Потом Матрена Ивановна вдруг заговорила напевно, с каким-то строгим вдохновением, подняв обуженное, со слабой кожей, лицо к потолку, а глаза прикрыты.
– И никогда, никогда не был бы сытым… – напевно говорила она. – Не был бы, если бы из Москвы не прислали железного коня. Вот видят хакасы – появилось в степи черное облако с западной стороны. Поднялся от этого облака сильный ветер. От этого ветра сгибаются макушки больших деревьев и ломаются старые крепкие кедры, шатаются из стороны в сторону. Но это было не облако, а железный конь, которого русские называют трактор. Поступь его такова, что дрожит и жалуется земля.
Увидели бедняки железного коня и радуются: вот какого могучего коня посылает нам товарищ Ленин. Увидели богачи и печалятся: это смерть.
Тогда послали богачи храброго своего бая. Взял он свое старое ружье и выехал на Сахчах-гору, которая закрывает небо. Увидел храбрый бай железного коня – трактор, взялся за свое ружье. Взялся, а поднять не может. У него отсохла правая рука. Он в гневе взялся за ружье левой рукой, и у него отсохла и левая рука.

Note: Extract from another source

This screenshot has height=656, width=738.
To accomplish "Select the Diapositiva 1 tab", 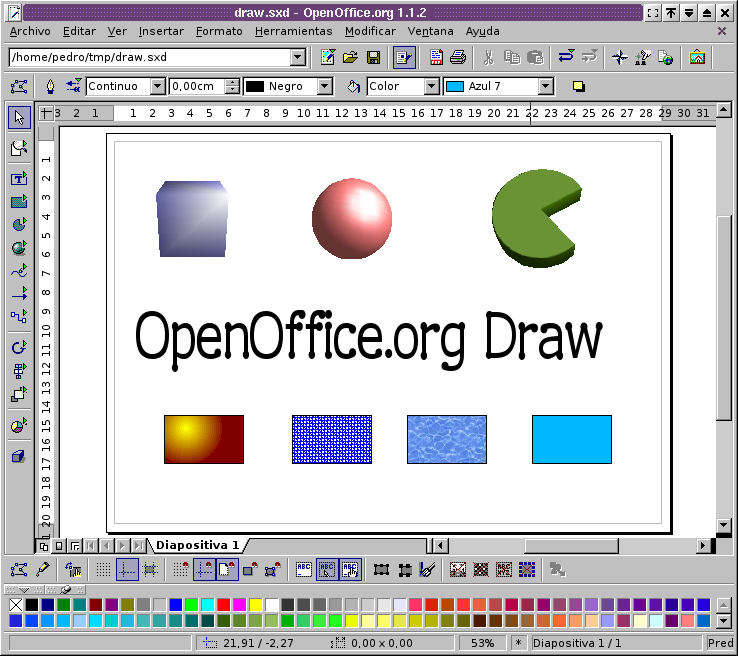I will point(197,545).
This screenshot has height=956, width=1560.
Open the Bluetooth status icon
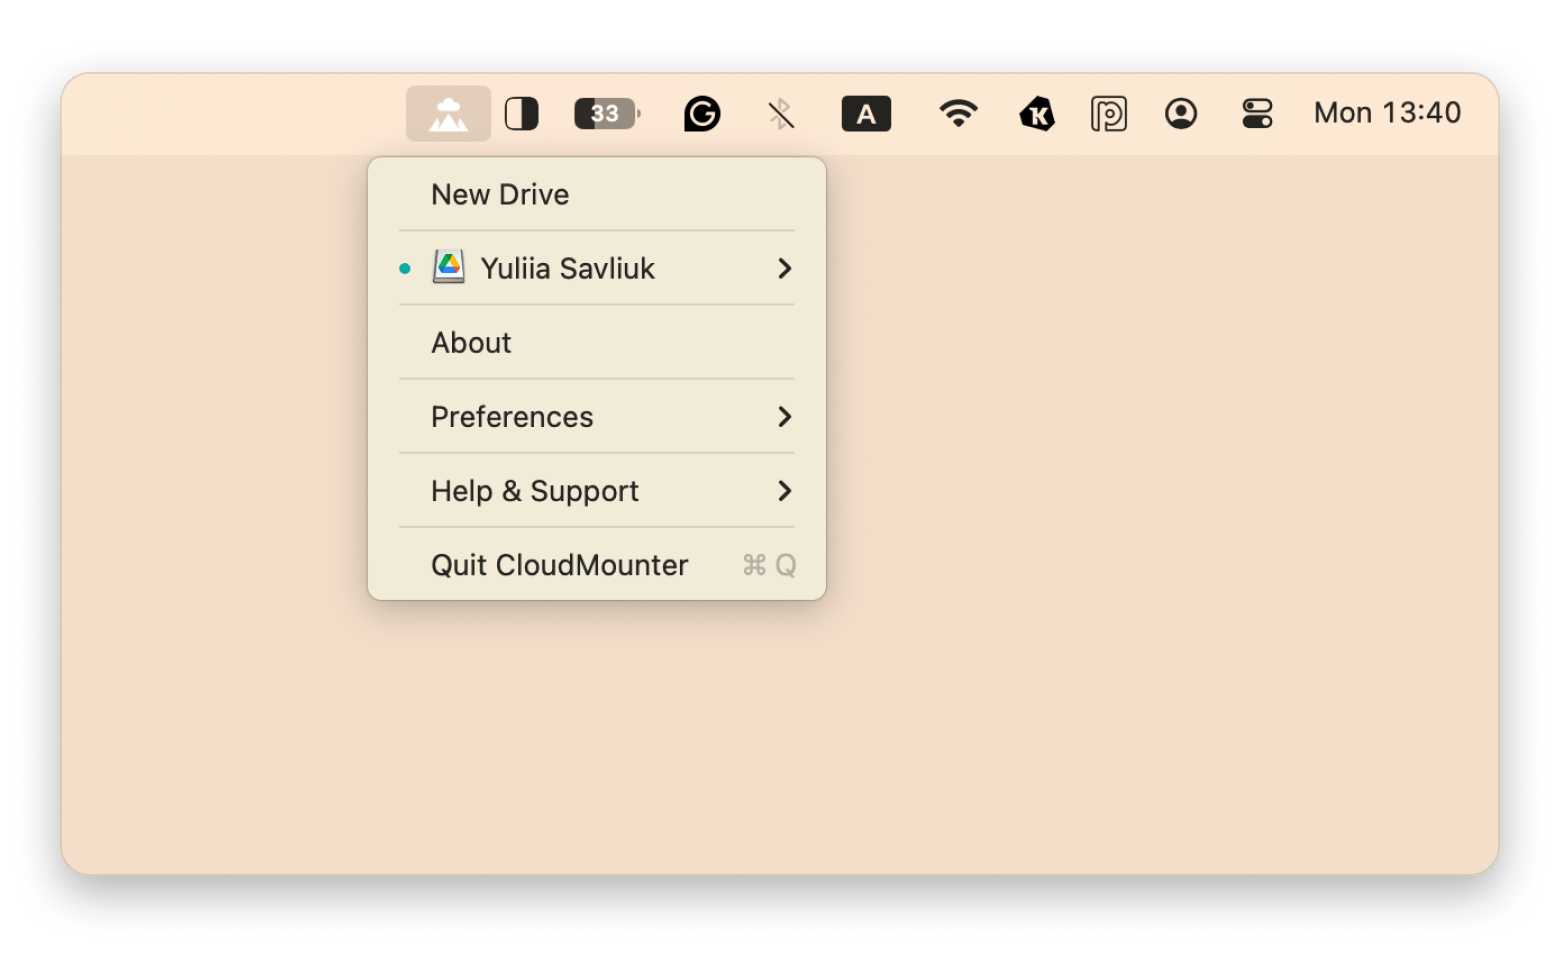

Все баи напугались, отошли далеко-далеко, что и не видно их стало. И тогда же не стало предела радости у бедняков, пошли они за конем-трактором, к тому коню-трактору подошли еще железные кони, табун целый, и бедняки за тем табуном пошли и все идут и идут.
Матрена Ивановна улыбнулась светло, медленно поднялись землистые веки.
– Это я вам из народного сказа прочитала. Я все ребятам в школе это читала. В сказе вся большая правда.
Я собрался уходить. Меня заставили поесть борщ с бараниной, очень вкусный. Чай с душицей-травой.
– Бабушка, а в космонавтах твои ученики есть? – пытала правнучка, подпрыгивая вокруг стола.
– Как, должно, не быть, – вытянула руку Матрена Ивановна, чтобы поласкать девчонку, но та увернулась. – Сколько соколов по путям-дорогам разлетелось-то. Как не быть. Земля наша всякого хорошего народа родит.
Матрена Ивановна засуетилась, вспоминая, что же она еще не сказала, не упустила ли чего главного в разговоре с корреспондентом, и уж на пороге молвила:
– Нынче человек не сам по себе. Сынки вот были, потеряла… И мужа схоронила… А пока человек живой – выпасть некуда. Иначе бы нам, по-ранишнему, без мужиков, как? Пьянка вот людям мешает. А с чего она, пьянка? С достатка. Аль с чего еще? Кто ж его знает. А может, оттого что стержня нет в душе. Всему учим, а вот тому, чтобы стержень-то в душе… Этому не учим. Вот оно и выходит бедой. Раньше-то у всякого сибирского народа вместо стержня был страх. Страх перед голодом, перед голодной смертью. Страх этот и был стержнем, держал людей. Теперь-то этого страха нет, убрали его, думали, веселее будет, а оно вон и запил народ. Как бы одолеть людям слабость-то в себе… Мечтать бы больше, как мы тогда мечтали о том, чтобы свет всегда шел в окошко…
Проходя через двор, я опять обратил внимание на недорасколотые суковатые чурбачки, валяющиеся у крыльца, на веревочки, которыми привязаны воротца.
Правнучка, выбежавшая подержать красную собачонку, чтобы та не укусила меня, держала собачонку обхватом через спину за живот.
Прощайте, добрые люди.
Катит меж гор, через степи река свои быстрые воды, шелестит на прибрежных камнях, о многом бы она, река, рассказала нам, о прошлом, о будущем, если бы мы умели лучше слушать.